The velocity of AI adoption is faster than any prior technology wave — faster than PCs, the internet, or mobile. Within five years, the market will look very different. Firms that embed AI deeply into their workflows will thrive; those that hesitate may not survive.

“AI adoption isn’t just about efficiency. It’s existential. The next five years will define who leads and who exits the market.” - Laura Krashakova, CEO, Smart Capital Center

Trimont Fireside Chat

Turning urgency into action

The Trimont conversation made one thing clear: AI adoption carries both promise and pressure. The playbook is still being written, but several principles are already emerging.

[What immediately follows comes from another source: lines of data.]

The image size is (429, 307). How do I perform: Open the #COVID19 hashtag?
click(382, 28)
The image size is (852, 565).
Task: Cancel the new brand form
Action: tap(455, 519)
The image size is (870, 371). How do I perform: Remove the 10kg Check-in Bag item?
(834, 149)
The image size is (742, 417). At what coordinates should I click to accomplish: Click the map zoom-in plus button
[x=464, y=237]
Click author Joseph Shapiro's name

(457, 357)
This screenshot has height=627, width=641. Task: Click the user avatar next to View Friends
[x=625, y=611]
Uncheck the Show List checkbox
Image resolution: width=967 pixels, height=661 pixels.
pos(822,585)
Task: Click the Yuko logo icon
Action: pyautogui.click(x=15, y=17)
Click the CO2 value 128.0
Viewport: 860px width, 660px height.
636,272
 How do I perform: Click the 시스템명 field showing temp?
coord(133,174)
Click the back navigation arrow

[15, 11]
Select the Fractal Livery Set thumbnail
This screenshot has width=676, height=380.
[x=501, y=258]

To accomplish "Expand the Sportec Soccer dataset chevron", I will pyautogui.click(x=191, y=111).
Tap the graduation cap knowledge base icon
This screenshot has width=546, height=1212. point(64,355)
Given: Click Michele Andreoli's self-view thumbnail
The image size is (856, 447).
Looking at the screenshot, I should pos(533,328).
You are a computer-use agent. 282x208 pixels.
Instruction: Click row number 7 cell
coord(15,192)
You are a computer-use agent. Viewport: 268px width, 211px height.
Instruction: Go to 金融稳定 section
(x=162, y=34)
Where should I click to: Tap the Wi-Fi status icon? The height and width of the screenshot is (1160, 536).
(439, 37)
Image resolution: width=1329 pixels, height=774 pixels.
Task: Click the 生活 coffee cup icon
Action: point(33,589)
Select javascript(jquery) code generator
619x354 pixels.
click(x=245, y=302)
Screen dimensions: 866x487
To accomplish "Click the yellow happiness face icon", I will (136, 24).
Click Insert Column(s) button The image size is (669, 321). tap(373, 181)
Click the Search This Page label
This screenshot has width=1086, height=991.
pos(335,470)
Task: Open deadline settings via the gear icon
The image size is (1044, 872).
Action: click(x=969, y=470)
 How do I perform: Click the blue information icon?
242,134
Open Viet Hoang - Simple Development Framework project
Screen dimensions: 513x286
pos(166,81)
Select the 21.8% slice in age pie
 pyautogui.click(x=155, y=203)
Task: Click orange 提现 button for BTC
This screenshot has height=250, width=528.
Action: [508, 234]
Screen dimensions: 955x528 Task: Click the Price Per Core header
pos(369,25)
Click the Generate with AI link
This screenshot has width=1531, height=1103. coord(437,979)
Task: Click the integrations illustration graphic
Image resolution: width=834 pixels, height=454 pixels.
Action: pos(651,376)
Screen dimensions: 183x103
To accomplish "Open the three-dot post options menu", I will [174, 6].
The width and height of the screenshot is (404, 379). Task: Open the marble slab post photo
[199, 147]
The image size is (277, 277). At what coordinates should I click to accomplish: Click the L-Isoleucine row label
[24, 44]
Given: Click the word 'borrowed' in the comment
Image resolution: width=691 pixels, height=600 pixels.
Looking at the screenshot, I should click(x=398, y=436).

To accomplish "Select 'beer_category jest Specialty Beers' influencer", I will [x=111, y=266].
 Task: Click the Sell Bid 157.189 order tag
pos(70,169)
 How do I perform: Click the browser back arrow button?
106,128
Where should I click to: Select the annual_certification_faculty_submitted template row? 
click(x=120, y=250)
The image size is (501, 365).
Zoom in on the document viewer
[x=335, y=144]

  • Move quickly from experimentation to workflow-specific solutions. Generic tools spark curiosity, but competitive advantage comes when AI is embedded in underwriting, servicing, and asset management.
  • Build a culture that thinks AI first. Adoption sticks when employees see high-value use cases, share “aha” moments, and treat AI as a default part of the workflow.
  • Keep humans in the loop. Security, accountability, and review guardrails ensure firms maintain trust while scaling automation.
  • Expect new roles. Every employee will soon manage AI assistants, shifting focus from manual execution to oversight and decision-making.

For Smart Capital Center, the mission is to deliver secure, workflow-embedded AI that elevates CRE professionals and helps firms thrive in an industry on the brink of reinvention.

AI won’t replace enterprise. But enterprises that fail to embrace AI may find themselves replaced.